Rohit Joshi and Siddharth Tak/ ZRG
India story has just acquired a new found bounce thanks to spate of announcements by multinational corporations to up their interest in the country. The level of heightened interest manifests itself in many forms ranging from increasing equity stake in their Indian arms to acquire stakes in companies in India.
The diversity of investments shows that MNCs are bullish on India across consumption driven sectors. Earlier during the first quarter of the calendar, Foreign Institutional Investors (FIIs) too turned net investors in India. However, during April, there was observed a fall in the interest level. Considering the monthly average FII flows of about Rs 18,500 crore in the first quarter of the calendar, the figure has fallen drastically to around Rs 4,000 crore in April.
Companies like Panasonic (Japan), LG Electronics (South Korea), GlaxoSmithKline Consumer Healthcare (UK), Unilever PLC (UK), Honda Motor (Japan), Air Asia (Malaysia), Etihad Airways (UAE) have announced plans in the recent past to mark their optimisim at a time when the overall growth indicators in the country are headed south.
Companies related to consumer durables segment like Panasonic and LG are betting high on Indian markets. While Japan’s Panasonic Corp plans to invest around Rs 1500 crore over the next three years for expansion, Korea’s LG Electronics expects that India will be amongst its top three markets within three years. India is currently its fifth biggest market globally after US, South Korea, Brazil and Russia.

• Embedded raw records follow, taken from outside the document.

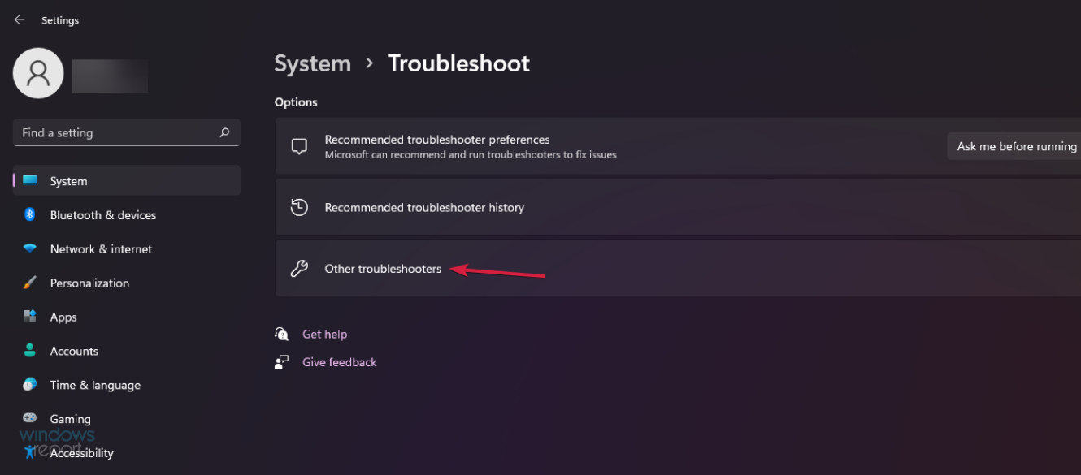Click the Personalization paintbrush icon
1081x475 pixels.
(30, 283)
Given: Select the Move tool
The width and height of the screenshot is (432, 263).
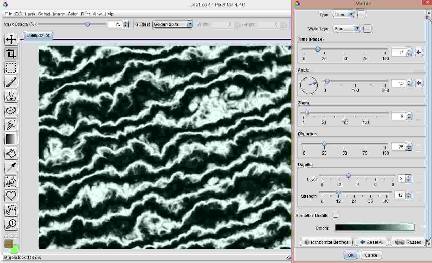Looking at the screenshot, I should pyautogui.click(x=11, y=39).
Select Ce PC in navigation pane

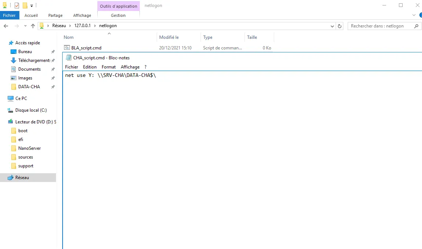click(21, 99)
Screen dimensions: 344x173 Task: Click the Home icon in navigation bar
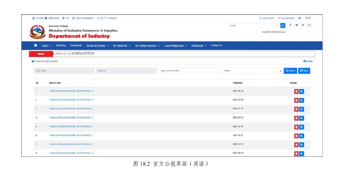point(35,45)
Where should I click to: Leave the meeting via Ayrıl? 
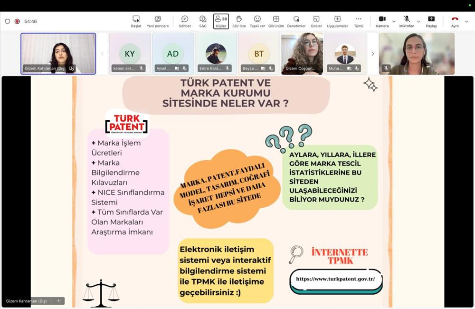[454, 19]
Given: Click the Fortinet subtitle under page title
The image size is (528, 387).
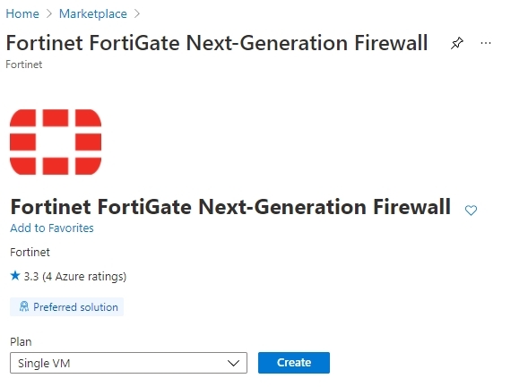Looking at the screenshot, I should [x=24, y=65].
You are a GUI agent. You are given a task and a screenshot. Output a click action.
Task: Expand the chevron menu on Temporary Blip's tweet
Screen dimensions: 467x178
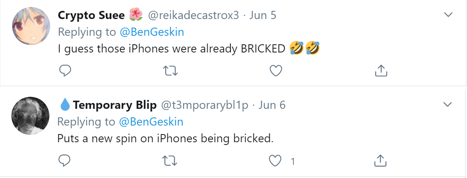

Consumer goods companies also foresee tremendous growth opportunities in India. Anglo-Dutch company, Unilever has announced to raise its stake in Indian subsidiary, Hindustan Unilever (HUL) to 75 per cent. Unilever plans to acquire up to 48.7 crore shares through open offer at Rs 600 per share. This suggests that Unilever would be spending around Rs 29,200 crore in the open offer to increase its stake in HUL. Similarly, in 2012 India has now emerged as the largest contributor to the global revenues of London based, GlaxoSmithKline Consumer Healthcare (GSKCH). In February 2013, parent GlaxoSmithKline nearly spent Rs 5,222 crore to increase its stake in the Indian unit to 72.46 per cent.
Confirming the trend, Sudip Bandopadhyay, President at Destimoney Securities, said, “Although we have slowed down a bit yet Indian consumption story is still much more robust when compared to nations like US and Europe. The global giants who operate across the world find Indian markets still very attractive owing to the huge population and consumption story.”
In sync with Bandopadhyay, V Srinivasan, Research Analyst at Angel Broking, who tracks FMCG sector closely said, “Barring a short-term blip, the long term Indian consumption story is always intact. Furthermore, consumer industry is a recession proof one and the consumption would certainly get a boost as overall economic growth improves along with normal monsoon. The promoters’ money is not hot money as they invest with a long term perspective.”
The trend can also be witnessed in the consumer discretionary segment like cars. Although car sales in India have plunged by about 7 per cent in last fiscal (first decline in a decade), yet global automakers like Honda recently announced an investment of Rs 2,500 crore to double its capacity in India.
In aviation sector too, long term investors have started to show interest in India’s story after government allowed foreign airlines to acquire stake in Indian carriers. UAE based Etihad Airways has acquired 24 per cent stake in Jet Airways. This strategic investment has given Etihad an opportunity to access the growing Indian travel market. Knowing the potential of the sector, even AirAsia-Tata Sons joint venture is all set to start operations within India.